By accepting the full BGP table from Transit provider, your routers’ routing tables will get populated with the information about each and every IPv4 (and possibly IPv6) prefix currently present on the Internet.
In return, you will advertise your locally-originated routes, as well as routes received from your BGP customers.
Most organizations will employ direct transport links with their Transit providers, although it is possible (but typically not cost-effective) to leverage physical transport provided by an Internet Exchange Point (IXP) for upstream connectivity.
Private Peering
Private peering is the type of peering where two parties establish BGP connectivity over direct transport link and exchange information about routes originated in their own and their customers’ networks. While most of private peering arrangements are settlement-free, meaning that companies do not pay each over to exchange traffic over private links, there are also cases where an ISP might refuse to establish settlement-free relationships with your company, but is willing to sell access to their customer base at a discount, as compared to buying full transit connectivity from that provider.
It is also important to remember that while the traffic exchange might be free, there will be a cost associated with the physical transport (e.g. 10GE link over DWDM), as well as the cost of a port on your router where this link will be terminated.
In some cases, it might be difficult to predict how much traffic you will exchange with specific peer before establishing direct peering relationships.
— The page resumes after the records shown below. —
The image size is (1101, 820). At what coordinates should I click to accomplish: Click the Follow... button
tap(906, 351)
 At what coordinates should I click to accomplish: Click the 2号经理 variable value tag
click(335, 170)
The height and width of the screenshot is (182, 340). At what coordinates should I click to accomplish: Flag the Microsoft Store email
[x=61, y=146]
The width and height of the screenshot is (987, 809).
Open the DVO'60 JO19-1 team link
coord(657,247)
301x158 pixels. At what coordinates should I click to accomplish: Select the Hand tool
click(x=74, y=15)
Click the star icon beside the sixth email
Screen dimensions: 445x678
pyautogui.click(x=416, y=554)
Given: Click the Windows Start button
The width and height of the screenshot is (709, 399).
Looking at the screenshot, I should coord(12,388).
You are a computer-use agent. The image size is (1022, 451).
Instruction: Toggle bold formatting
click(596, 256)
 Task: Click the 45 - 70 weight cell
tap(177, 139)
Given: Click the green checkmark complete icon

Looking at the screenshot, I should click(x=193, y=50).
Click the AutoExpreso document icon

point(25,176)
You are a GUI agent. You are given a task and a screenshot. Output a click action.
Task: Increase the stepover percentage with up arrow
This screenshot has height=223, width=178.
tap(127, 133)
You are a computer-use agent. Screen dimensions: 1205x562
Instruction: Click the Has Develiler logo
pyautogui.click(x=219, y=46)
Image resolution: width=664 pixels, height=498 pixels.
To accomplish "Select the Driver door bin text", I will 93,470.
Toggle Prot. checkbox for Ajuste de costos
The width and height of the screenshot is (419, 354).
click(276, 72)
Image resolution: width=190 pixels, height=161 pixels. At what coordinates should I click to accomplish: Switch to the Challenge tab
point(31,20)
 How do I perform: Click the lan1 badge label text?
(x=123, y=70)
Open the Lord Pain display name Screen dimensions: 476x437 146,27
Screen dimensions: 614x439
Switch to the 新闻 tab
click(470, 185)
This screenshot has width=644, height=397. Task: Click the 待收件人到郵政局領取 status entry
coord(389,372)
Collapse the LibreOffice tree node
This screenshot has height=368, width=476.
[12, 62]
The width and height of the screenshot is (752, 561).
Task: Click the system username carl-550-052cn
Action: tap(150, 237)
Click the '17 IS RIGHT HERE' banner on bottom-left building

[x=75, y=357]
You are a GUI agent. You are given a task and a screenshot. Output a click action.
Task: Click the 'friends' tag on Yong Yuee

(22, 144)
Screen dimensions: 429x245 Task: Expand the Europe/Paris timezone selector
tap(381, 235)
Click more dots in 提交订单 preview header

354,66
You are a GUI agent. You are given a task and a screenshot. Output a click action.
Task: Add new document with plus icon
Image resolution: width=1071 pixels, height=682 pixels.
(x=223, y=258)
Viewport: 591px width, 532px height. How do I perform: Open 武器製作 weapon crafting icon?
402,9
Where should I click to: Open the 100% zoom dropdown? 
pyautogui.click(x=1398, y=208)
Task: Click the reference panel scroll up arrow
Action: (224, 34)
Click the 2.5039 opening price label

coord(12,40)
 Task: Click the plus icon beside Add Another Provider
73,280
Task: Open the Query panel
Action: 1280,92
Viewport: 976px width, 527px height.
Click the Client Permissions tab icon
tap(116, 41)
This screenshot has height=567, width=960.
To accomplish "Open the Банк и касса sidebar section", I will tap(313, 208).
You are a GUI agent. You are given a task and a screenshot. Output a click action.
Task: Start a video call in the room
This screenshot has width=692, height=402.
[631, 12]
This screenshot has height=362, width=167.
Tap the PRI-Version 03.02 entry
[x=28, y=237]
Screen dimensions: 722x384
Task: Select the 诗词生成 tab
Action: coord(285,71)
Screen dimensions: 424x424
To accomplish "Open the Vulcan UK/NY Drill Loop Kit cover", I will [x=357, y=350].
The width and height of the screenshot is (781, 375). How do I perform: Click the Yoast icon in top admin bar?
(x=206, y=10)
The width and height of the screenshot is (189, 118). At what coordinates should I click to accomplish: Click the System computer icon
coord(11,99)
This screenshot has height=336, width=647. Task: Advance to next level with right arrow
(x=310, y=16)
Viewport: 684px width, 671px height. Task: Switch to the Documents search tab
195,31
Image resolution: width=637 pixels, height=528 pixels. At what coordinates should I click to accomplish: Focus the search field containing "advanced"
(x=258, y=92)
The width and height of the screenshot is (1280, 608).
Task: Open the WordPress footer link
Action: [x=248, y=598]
Although various traffic analysis tools such as Arbor SP might provide you with an estimate, we find that these predictions are not always reliable.
When possible, you should start with establishing Public peering relationships with a prospective peer and, assuming the amount of traffic justifies this, later convert to the Private peering relationships.
Figure below depicts private peering relationships with “Your Company”. Depending on the size of the peer, you might receive from them anywhere from a few routes to tens of thousands of routes. Large number of routes does not necessary mean high volume of traffic. Big CDN provider with just a few prefixes can deliver much more traffic to your network, than an ISP with thousands of prefixes in some remote geography.
Public Peering
Public peering is a type of relationship where two companies exchange IP traffic via one of public Internet Exchange Peering Points (IXP). The main advantage of peering at IXP is the ability to establish sessions with a large number (often hundreds) of partners, without the need to build individual transport links with all these peers. While most of peering relationships at IXP’s are settlement-free, there is often an initial connectivity cost, as well as a monthly recurring cost charged for IXP connectivity. In addition to that, there is a cost associated with a transport link between your peering router and IXP port. In fact, IXP charge and the transport cost when added together, might exceed the cost of buying IP transport from one of the Transit Providers.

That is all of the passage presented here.